### WHAT IS BEING ASKED
Whenever a line in the records below holds the string "your", include it in the count, and state the number alone.

** THE RECORDS follows **

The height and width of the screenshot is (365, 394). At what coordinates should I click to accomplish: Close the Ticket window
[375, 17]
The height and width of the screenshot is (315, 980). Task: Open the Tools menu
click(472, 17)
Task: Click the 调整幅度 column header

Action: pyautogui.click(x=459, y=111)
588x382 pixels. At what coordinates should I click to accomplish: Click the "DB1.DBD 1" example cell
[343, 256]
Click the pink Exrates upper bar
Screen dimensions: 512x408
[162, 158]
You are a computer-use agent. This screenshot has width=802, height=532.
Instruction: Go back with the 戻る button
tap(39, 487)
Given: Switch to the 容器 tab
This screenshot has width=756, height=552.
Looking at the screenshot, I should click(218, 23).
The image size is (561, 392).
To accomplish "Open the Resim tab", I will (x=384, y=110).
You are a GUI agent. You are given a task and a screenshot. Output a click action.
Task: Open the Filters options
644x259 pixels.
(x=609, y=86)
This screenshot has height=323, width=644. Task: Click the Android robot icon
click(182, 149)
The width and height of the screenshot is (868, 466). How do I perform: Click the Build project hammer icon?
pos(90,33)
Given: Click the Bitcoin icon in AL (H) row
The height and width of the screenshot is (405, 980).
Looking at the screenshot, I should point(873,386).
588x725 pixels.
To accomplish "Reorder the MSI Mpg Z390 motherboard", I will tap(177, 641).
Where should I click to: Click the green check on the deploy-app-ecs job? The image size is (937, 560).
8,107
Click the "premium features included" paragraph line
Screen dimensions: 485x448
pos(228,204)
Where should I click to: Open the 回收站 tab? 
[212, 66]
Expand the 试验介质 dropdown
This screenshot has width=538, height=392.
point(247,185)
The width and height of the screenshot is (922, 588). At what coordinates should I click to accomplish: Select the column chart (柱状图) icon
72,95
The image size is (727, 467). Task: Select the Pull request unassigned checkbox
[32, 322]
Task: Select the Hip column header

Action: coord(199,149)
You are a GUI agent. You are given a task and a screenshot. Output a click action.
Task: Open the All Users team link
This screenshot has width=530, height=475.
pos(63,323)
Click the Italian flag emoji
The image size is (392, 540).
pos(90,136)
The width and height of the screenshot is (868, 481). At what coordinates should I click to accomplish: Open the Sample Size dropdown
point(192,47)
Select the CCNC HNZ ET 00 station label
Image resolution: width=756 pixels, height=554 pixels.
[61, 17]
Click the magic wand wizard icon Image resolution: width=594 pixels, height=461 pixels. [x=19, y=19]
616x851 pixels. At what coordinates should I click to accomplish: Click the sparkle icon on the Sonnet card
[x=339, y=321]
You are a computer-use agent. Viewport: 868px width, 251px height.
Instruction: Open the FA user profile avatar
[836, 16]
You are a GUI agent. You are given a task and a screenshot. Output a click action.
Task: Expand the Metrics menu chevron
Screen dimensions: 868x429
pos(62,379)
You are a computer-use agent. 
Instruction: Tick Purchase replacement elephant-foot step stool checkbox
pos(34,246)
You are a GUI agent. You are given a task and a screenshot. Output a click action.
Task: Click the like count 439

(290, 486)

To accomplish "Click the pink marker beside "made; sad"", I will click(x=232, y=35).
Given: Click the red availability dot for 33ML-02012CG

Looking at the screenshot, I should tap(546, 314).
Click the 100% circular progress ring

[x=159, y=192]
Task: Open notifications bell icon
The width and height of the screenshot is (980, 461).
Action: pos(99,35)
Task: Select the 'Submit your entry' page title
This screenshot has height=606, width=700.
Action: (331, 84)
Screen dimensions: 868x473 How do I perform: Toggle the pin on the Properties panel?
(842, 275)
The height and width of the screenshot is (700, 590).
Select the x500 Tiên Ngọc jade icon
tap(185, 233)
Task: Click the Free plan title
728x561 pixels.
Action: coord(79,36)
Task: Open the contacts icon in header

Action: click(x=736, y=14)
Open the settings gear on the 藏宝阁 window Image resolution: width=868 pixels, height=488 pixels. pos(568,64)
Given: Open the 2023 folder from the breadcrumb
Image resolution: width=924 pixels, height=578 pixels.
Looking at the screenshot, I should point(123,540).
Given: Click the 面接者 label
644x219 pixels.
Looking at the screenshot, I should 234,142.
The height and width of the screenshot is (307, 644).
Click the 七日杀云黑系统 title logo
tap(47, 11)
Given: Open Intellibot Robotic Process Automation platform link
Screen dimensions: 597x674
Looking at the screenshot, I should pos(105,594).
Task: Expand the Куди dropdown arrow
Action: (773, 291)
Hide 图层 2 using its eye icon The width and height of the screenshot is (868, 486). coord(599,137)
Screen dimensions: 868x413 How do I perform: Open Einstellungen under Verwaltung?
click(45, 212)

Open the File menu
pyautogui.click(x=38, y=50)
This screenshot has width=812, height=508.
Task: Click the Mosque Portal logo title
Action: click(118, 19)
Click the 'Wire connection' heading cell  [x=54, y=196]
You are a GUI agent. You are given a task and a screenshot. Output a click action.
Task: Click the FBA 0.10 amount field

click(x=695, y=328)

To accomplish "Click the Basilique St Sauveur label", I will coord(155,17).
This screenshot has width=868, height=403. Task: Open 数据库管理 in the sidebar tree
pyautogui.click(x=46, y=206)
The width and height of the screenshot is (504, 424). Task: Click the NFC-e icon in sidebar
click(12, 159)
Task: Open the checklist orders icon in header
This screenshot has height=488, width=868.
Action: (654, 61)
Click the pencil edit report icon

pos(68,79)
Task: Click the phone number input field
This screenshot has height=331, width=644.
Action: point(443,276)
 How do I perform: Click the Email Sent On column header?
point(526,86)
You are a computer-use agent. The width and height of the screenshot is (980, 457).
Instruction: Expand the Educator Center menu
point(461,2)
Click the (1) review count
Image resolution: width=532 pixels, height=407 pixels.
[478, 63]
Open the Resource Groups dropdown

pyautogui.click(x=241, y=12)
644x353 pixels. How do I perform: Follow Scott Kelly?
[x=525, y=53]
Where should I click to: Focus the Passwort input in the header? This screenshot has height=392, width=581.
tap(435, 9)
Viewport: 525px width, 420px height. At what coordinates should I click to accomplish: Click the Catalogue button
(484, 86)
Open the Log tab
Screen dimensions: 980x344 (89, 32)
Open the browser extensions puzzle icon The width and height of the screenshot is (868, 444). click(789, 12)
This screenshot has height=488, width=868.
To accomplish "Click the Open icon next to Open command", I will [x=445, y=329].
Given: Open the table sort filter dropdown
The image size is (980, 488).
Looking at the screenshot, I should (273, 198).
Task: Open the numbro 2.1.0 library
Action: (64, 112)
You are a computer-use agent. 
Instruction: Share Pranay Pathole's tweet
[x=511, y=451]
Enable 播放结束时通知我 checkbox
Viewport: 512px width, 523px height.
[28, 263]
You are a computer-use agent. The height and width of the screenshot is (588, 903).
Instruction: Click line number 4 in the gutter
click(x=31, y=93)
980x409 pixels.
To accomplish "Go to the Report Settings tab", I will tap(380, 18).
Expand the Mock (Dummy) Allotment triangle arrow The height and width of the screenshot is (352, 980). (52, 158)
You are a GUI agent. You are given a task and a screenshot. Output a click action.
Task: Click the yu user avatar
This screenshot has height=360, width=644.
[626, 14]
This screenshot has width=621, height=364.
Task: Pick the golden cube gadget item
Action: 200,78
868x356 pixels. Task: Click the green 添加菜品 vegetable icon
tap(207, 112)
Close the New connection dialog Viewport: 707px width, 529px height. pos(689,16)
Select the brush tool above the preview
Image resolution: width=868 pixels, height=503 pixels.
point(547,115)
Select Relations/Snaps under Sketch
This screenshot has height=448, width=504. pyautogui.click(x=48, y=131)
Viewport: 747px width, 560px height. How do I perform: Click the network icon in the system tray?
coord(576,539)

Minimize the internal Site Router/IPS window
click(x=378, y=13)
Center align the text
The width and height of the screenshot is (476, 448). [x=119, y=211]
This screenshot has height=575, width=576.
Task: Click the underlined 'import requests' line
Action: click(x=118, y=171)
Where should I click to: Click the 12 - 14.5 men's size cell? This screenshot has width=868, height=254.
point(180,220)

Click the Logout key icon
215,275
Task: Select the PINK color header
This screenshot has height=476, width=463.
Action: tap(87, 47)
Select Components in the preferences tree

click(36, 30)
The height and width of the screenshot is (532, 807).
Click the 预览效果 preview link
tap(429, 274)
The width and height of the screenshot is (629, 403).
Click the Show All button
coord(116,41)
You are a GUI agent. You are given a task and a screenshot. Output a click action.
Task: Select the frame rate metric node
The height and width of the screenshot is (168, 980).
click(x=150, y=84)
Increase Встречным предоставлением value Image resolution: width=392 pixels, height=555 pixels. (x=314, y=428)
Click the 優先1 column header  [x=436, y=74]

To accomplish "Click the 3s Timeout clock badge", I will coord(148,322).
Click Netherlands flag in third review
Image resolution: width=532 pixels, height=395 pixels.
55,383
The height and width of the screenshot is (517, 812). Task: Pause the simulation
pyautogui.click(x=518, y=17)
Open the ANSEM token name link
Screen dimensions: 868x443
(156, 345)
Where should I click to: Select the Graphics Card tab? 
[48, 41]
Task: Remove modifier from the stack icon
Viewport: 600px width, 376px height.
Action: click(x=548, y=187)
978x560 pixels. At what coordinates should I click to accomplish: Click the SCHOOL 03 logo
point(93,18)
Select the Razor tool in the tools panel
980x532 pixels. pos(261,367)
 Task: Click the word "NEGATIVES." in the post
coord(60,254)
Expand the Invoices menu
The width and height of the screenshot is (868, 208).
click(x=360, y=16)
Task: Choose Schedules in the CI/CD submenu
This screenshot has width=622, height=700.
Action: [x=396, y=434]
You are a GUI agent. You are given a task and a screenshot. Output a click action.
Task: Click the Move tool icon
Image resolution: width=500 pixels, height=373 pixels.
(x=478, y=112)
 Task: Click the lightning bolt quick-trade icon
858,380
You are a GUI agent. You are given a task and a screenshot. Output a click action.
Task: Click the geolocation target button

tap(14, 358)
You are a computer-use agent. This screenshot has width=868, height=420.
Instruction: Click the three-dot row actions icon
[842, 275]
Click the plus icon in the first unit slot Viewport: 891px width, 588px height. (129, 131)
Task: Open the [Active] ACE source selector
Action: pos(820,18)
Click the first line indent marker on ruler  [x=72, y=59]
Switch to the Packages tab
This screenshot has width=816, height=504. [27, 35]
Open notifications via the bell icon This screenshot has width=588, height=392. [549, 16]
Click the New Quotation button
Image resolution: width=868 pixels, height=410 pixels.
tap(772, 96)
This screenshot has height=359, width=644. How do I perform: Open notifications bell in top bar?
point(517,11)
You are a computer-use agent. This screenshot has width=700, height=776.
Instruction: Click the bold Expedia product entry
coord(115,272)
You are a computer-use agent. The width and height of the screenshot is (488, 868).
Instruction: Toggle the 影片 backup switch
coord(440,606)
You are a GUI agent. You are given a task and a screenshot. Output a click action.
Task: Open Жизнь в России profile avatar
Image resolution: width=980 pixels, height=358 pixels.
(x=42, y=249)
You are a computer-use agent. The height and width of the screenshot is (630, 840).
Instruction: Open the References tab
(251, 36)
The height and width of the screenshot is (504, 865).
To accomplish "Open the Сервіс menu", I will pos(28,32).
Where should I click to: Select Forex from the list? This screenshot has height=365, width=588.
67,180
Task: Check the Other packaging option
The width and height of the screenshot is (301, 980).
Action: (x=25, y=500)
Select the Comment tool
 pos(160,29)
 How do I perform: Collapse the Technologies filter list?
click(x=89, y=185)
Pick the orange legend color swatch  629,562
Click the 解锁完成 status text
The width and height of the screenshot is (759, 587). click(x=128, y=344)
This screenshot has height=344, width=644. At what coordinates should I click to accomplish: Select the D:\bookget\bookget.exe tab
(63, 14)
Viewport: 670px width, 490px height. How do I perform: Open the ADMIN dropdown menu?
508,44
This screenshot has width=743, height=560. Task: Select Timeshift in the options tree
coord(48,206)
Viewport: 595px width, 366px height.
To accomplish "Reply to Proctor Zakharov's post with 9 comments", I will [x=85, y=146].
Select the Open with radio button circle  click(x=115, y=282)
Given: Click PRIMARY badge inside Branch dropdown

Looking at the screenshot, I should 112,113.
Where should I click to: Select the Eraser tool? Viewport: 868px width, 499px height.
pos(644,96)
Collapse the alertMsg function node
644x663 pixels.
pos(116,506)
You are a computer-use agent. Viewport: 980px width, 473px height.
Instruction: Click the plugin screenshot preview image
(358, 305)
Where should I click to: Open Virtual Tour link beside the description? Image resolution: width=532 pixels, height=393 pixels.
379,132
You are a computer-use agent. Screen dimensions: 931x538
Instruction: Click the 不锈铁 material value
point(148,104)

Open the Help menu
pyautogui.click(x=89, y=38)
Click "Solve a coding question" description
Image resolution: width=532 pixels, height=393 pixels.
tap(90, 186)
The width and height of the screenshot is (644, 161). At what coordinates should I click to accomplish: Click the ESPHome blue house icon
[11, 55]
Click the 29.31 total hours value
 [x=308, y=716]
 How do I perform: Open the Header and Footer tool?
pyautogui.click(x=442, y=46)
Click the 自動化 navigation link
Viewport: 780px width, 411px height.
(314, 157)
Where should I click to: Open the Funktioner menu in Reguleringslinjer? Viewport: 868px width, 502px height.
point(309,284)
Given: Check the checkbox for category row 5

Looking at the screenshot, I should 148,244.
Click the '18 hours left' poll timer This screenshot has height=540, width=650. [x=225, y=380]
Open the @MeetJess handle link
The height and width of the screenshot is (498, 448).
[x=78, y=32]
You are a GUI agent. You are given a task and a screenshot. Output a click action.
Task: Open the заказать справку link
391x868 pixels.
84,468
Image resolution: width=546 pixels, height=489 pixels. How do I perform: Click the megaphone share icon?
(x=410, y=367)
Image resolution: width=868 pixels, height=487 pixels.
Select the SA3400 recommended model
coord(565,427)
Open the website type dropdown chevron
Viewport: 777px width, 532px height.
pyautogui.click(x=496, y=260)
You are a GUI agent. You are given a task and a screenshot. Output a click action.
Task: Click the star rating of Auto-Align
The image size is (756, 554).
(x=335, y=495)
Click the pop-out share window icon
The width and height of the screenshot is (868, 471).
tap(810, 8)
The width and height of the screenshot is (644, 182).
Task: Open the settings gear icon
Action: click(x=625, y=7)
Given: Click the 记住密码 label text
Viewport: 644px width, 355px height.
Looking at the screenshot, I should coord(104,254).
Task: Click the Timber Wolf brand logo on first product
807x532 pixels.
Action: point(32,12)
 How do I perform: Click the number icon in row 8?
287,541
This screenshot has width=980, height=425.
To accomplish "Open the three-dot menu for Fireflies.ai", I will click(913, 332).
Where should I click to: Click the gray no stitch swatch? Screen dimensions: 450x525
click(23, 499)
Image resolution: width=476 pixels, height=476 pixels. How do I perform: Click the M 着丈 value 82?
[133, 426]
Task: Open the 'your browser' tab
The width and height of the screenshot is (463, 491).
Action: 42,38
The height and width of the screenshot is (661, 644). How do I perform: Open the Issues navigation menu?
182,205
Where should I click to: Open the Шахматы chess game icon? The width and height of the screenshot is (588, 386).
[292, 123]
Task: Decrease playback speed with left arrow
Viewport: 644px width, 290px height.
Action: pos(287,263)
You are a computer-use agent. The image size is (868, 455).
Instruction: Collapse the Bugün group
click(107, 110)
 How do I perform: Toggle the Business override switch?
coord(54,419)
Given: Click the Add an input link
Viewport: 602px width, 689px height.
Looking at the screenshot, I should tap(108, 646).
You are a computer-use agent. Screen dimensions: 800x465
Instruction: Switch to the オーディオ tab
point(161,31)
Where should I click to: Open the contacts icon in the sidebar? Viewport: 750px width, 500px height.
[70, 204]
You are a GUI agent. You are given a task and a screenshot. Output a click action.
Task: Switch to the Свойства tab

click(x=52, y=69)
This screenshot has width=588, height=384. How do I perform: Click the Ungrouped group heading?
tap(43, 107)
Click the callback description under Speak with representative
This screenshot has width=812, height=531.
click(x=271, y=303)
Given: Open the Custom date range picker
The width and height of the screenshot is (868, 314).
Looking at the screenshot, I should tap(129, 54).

** End of THE RECORDS **

### WRITTEN SOLUTION
2